Questo non accade soltanto con vestiti e scarpe ma anche con alimenti, prodotti per il corpo, gioielli e automobili. Gli influencer sui social crescono sempre di più.  La pubblicità insomma ha il compito di colpire e una finalità ben precisa: l’acquisto. La pubblicità con il tempo ha acquisito un forte potere, quello di plagiare la mente umana. Il vero degrado di questa forma di comunicazione è stato l’utilizzo del corpo come uno strumento qualsiasi. Le persone quindi, pur di reagire ai canoni imposti dalla pubblicità, hanno contratto gravi problemi di salute, uno fra tutti l’anoressia. Ai disturbi fisici si aggiungono anche quelli mentali che spesso implicano gesti estremi. L’essere umano viene portato a essere giudicato per il suo aspetto fisico e quindi a non accettarsi; non è dunque esagerato dire che la pubblicità può uccidere. Tutto ciò è inaccettabile e l’utilizzo incontrollato ne è complice perché l’individuo non può sfuggirne.
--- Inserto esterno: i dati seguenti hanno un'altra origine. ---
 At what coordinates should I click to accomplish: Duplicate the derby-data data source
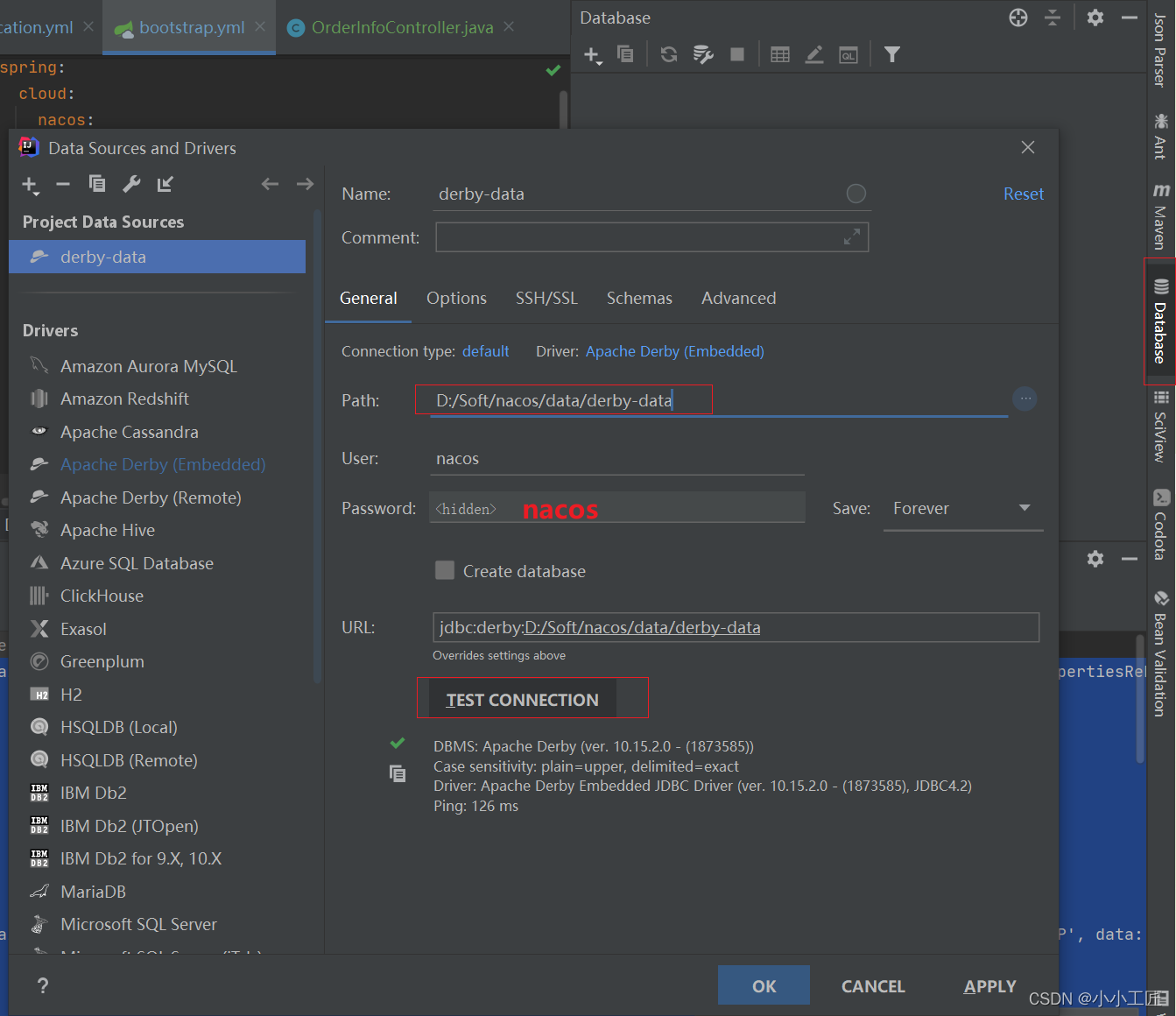(x=97, y=184)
Trovo che la pubblicità sia un’invenzione utilissima, ma come per ogni cosa non se ne deve abusare. Certo è anche il fatto che l’uomo non sia solamente una vittima, poiché dovrebbe essere in grado di ribellarsi, ignorando i modelli pubblicitari.

La pubblicità inganna: sono bugie dette nel miglior modo possibile. Uno dei difetti di tutta l’umanità e senza dubbio l’avidità, e anche la pubblicità ne è intaccata, dato che dietro ad ogni slogan o video ci sono sempre delle persone.